There's a version of every app that works perfectly. The happy path. One user, good network, no edge cases, data well within expected limits. You demo it to a client, it's flawless. You ship it.
Then a real user hits it on a slow 4G connection mid-job, submits a form twice because the first one hung, and the record is corrupted. Or the third-party API your whole app depends on returns a 503, and instead of a graceful error message, the screen goes white. Or you get fifty users in a week instead of five, and a background job that "runs inline" starts timing out because nobody ever queued it.
The demo worked. The product didn't.
This is the gap between "I built a thing" and "I shipped software," and it is wider than it looks from the inside. Here's how I learned to mind it.
1.The app that had a single point of failure nobody noticed
I was building a field-service app — appointment scheduling, job tracking, the works. tsc passed. wix build passed. The grumpy code review passed. I was about to push it.
Then I did a resilience audit. Not a code review — a failure audit. What breaks if the Wix Instance API goes down? Answer: everything. The entire app was validated against a single external service on every request. If that service returned an error, users got a crash, not a message. There was no fallback. No graceful degradation. The whole app was a single point of failure dressed up as a working product.
That same audit surfaced something worse: multi-step writes that weren't atomic. If a job record was created and then the status update failed halfway through, the data was silently left in an inconsistent state. No log. No retry. No record of the partial write. A user might not notice for days, and when they did, there would be no way to reconstruct what went wrong.
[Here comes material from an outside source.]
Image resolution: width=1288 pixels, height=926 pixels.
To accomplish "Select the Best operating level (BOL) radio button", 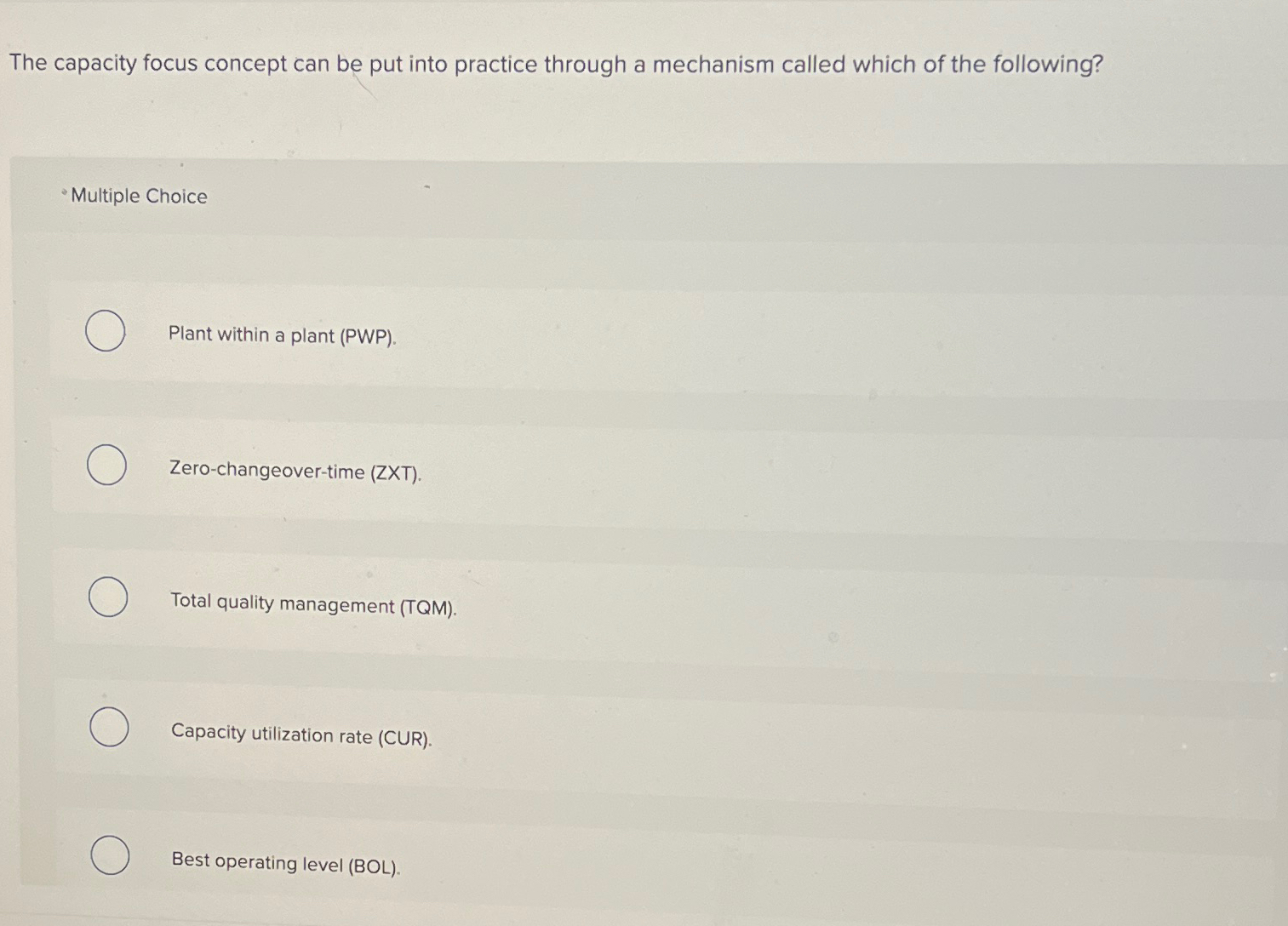I will [109, 857].
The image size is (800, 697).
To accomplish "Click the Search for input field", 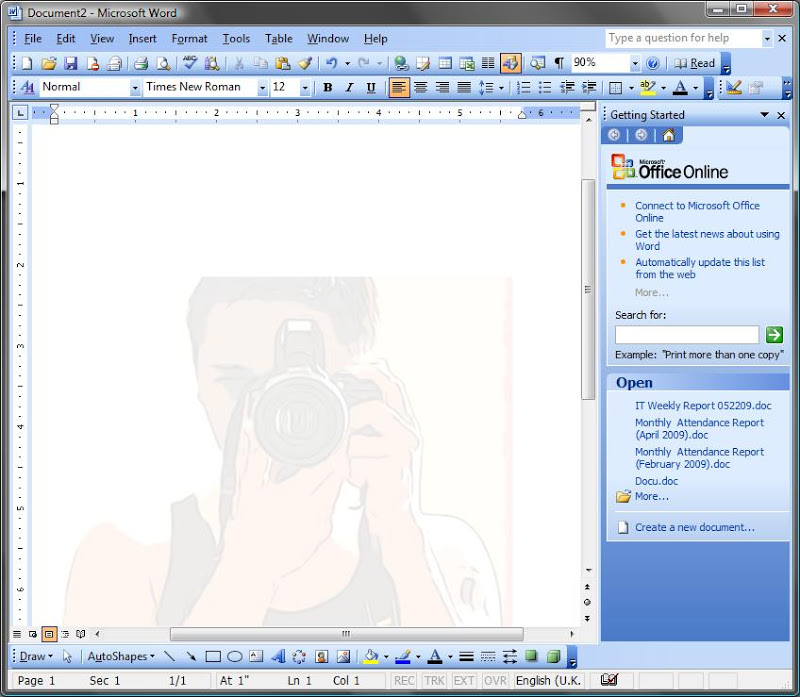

Both of those bugs passed the build. Both of them would have been in production.
2.The silent truncation at scale
A different project: an audit engine that called an external API to analyse web content and return structured results. In development, with a handful of test cases, it was fast and clean. The results looked right.
At volume, it fell apart. Large payloads were silently truncated — the API had a size limit nobody had checked, and instead of throwing an error, it just returned partial data. The dashboard showed results that looked complete. They weren't. Users were making decisions on a subset of the data they thought they were seeing.
On top of that, there was no rate-limit handling. The API had a quota. Under real usage, it was going to hit that quota and start returning 429s. No retry. No backoff. No queue. Just silent failure and empty results, with nothing in the logs to explain why.
The fix wasn't complicated — exponential backoff, a job queue, a payload size check, a fallback state in the UI when data was incomplete. Maybe a day's work. The mistake was building the happy path first and treating resilience as something to add "once it's working." Because in production, it was never going to be working — not reliably.
3.The rule Peter said out loud
After a pre-release review surfaced several open items on a Wix app ready for App Market submission, I asked whether to ship and patch later.
The answer was no. "We don't release an unfinished product."
Not "we'd prefer not to." Not "ideally." Hard no. Every critical and high finding is a release-blocker. Every medium finding is a release-blocker unless there's an explicit reason it isn't. "Ship now, patch later" is not a strategy you propose — if it's on the table at all, the founder brings it up.
That sounds obvious written down. It is not obvious when you've been building for six hours, the demo looks great, and there's an App Market submission window closing. The temptation to declare it good enough is real. But an App Market rejection cycle is weeks. A data integrity bug in production is a support nightmare. The delay to fix the open items properly is almost always shorter than the delay to fix the consequences of not fixing them.
The pattern underneath
Three different apps, same root cause: resilience was treated as a feature to add later, not a condition of the thing being done.
The habit that fixed it is simple but has to be deliberate. Before any release:
- Failure audit: for every critical path, name the failure modes. GPS
permission denied. Network request times out. API returns 429. Third-party service goes down. What does the user see?
- Scale check: what happens with 10x the data? Pagination? Payload limits?
A background job that was fine with five records and breaks with five hundred?
- Data integrity check: are there multi-step writes? What state is the
system in if step two fails? Is that recoverable?
The demo is not the product. The demo is the product working once, for you, in ideal conditions. The product is what happens to a real user on a bad day.
Build for the bad day first.